The patient was qualified for middle ear surgery. The canal wall-up technique was used and revealed a presence of inflammatory granulation tissue and cholesteatoma in the tympanic cavity and mastoid. Deficiency of the bone overlying the facial nerve in the tympanic segment was revealed (Figure 2). Cholesteatoma was removed and the facial nerve was decompressed. After the procedure, the facial nerve function improved within 4 weeks to grade II according to HB, i.e. to the level obtained after SAH rehabilitation.

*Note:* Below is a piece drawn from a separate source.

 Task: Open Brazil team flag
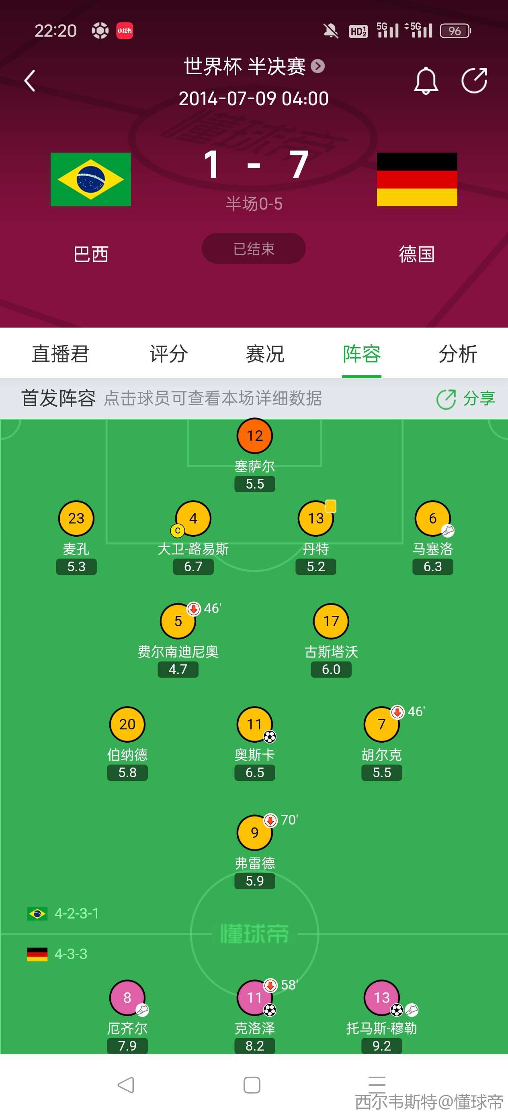pos(91,179)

Facial nerve palsy is the second most common complication of chronic otitis media [2]. Its etiology is usually related to the impairment in blood supply following compression by cholesteatoma or granulation tissue or direct intoxication of the nerve by pathogens [3, 4]. Rapid surgical treatment is necessary to prevent permanent palsy [5]. In our case, pathogenesis of paresis could have been complex (including central component in the past), while cholesteatoma could have been iatrogenic after grommet placement. Removal of the pathological tissue together with facial nerve decompression enabled almost complete recovery of its function.
In summary, this case shows that symptoms of central and peripheral facial nerve palsy may overlap thus making the diagnosis not obvious. Progression of facial nerve palsy requires extended diagnostics and may suggest exacerbation of the disease with the development of further complications.

Conflict of interest

The authors declare no conflict of interest.
References
1. Min YG, Jung KH. Patterns of pontine strokes mimicking Bell’s palsy. BMC Neurol 2019; 19: 208.
2. Wu JF, Jin Z, Yang JM, et al. Extracranial and intracranial complications of otitis media: 22-year clinical experience and analysis, Acta Oto-Laryngologica 2012; 132: 261-5.
3. Psillas G, Constantinidis J. Facial palsy secondary to cholesteatoma: a case-series of 14 patients. Audiol Res 2023; 13: 86-93.
4. Fieux M, Darrouzet V, Tringali S. Peripheral facial nerve palsy and cholesteatoma. Eur Ann Otorhinolaryngol Head Neck Dis 2020; 137: 81-2.
5. Kim J, Jung GH, Park SY, Lee WS. Facial nerve paralysis due to chronic otitis media: prognosis in restoration of facial function after surgical intervention. Yonsei Med J 2012; 53: 642-8.